- **Passage given**:
────────
Fatigue in Materials: Fundamentals, Multiscale Characterizations and Computational Modeling: Multi-Mechanical Interactions during Extreme Environment Fatigue Loading
Sponsored by: TMS Materials Processing and Manufacturing Division, TMS Structural Materials Division, TMS: Additive Manufacturing Committee, TMS: Advanced Characterization, Testing, and Simulation Committee, TMS: Computational Materials Science and Engineering Committee, TMS: Integrated Computational Materials Engineering Committee, TMS: Mechanical Behavior of Materials Committee
Program Organizers: J.C. Stinville, University of Illinois Urbana-Champaign; Garrett Pataky, Clemson University; Ashley Spear, University of Utah; Antonios Kontsos, Drexel University; Brian Wisner, Ohio University; Orion Kafka, National Institute Of Standards And Technology

Wednesday 8:30 AM
March 2, 2022
Room: 254B
Location: Anaheim Convention Center

Session Chair: Brian Wisner, Ohio University


8:30 AM  Invited
Damage Manifestation in Hydrogen-assisted Fatigue: Matthew Connolly1; May Martin1; Robert Amaro2; Peter Bradley1; Damian Lauria1; Jun-Sang Park3; Zack Buck1; Andrew Slifka1; 1National Institute of Standards and Technology; 2Advanced Materials Testing & Technologies; 3Argonne National Laboratory
    To make reliable predictions of a structure’s lifetime, it is necessary to know the amount of damage the material undergoes during a typical service cycle and the cumulative damage the material can withstand prior to failure. The amount of damage is most often described by a single parameter, e.g. the stress-intensity factor in fatigue crack growth or strain-amplitude in strain-life testing. However, not all damage processes are equal. For equivalent plastic strain levels, damage may occur by void nucleation and coalescence, dislocation generation and movement, or grain separation and rotation. Similarly, hydrogen can affect whether, and how, mechanical loading translates to damage. Here we present simultaneous High Energy X-ray Diffraction (HEXRD) and Small-Angle X-ray Scattering (SAXS) measurements during fatiguing of steel in air and in hydrogen which demonstrate the differences in damage manifestation during hydrogen-assisted and unassisted fatigue.
────────
- **To be done**: Pick up the fatigue conference session program after its final sentence and carry it forward. The listing that follows was drawn from an unrelated source.

- **Information shown**:
────────
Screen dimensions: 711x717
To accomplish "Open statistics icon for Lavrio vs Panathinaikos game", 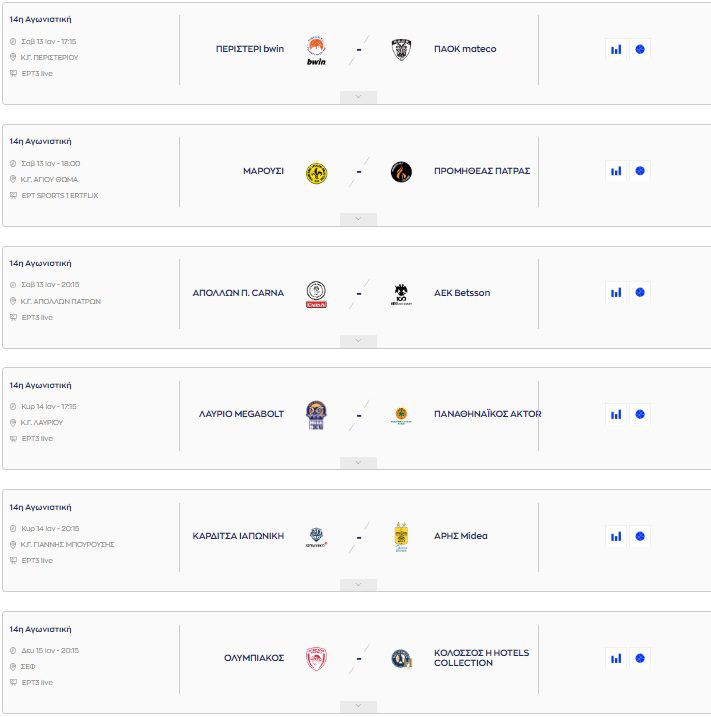I will point(616,414).
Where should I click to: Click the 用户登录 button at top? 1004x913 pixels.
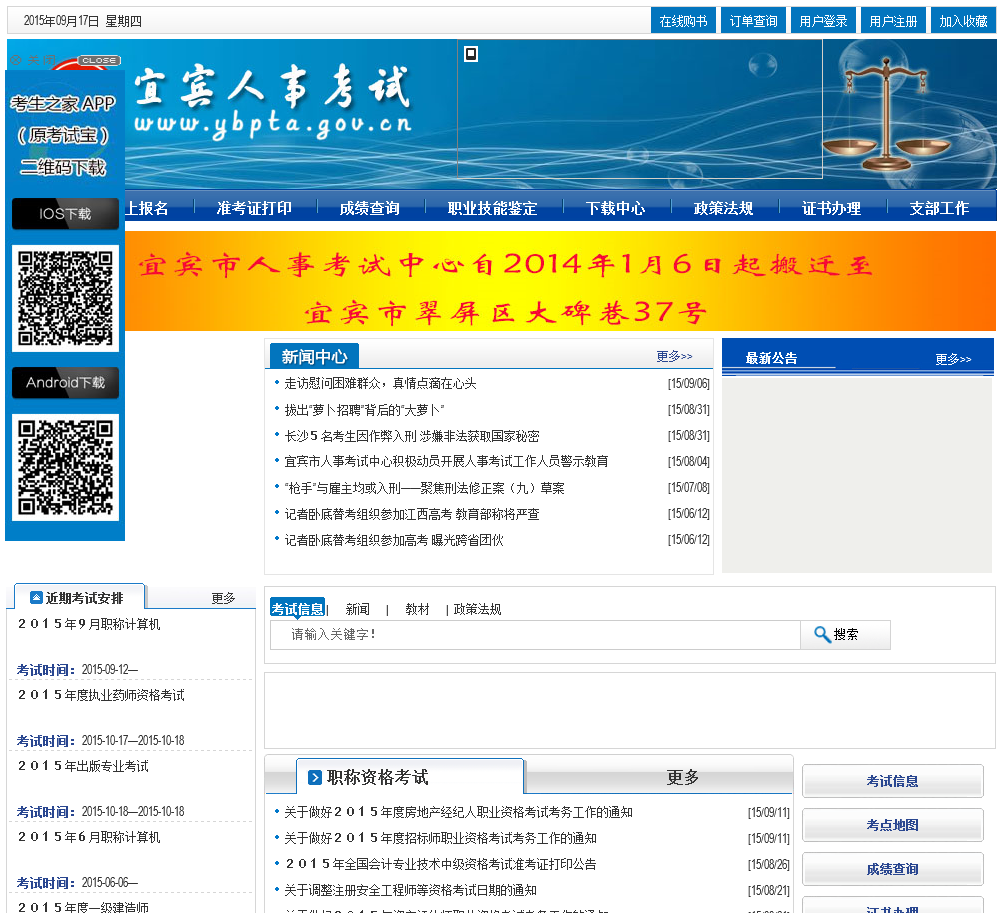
────────
- **Output for this task**:
8:50 AM  
Spatial and Temporal Slip Heterogeneity in Ti–7Al as a Function of Oxygen Content and Crystallographic Ordering: Felicity Worsnop1; Rachel Lim2; Darren Pagan2; Joel Bernier3; Yilun Xu1; Thomas McAuliffe1; David Rugg4; Fionn Dunne1; David Dye1; 1Imperial College London; 2Pennsylvania State University; 3Lawrence Livermore National Laboratory; 4Rolls-Royce plc
    Time-dependent, spatially heterogeneous slip is central to the performance of titanium alloys in aero engine applications, exemplified by the cold dwell fatigue phenomenon. Slip localisation in the hcp α phase is influenced by interstitial oxygen content and by crystallographic ordering of aluminium to form Ti3Al α2. The effects of these solutes on slip avalanching (i.e. time intermittency) are not well established. Model alloys Ti–7Al–0.05O and Ti–7Al–0.25O (wt.%) were produced in disordered and ordered states to isolate these factors. In situ high-energy X-ray diffraction microscopy was performed during creep loading, revealing the time-dependent behaviour on the slip systems of hundreds of grains in each polycrystalline specimen. Dislocation configurations after deformation were characterised in TEM. Our experiments demonstrate that, despite their similar effects in promoting spatial localisation of slip, oxygen and α2 have notably dissimilar effects on the time intermittency of slip in α titanium.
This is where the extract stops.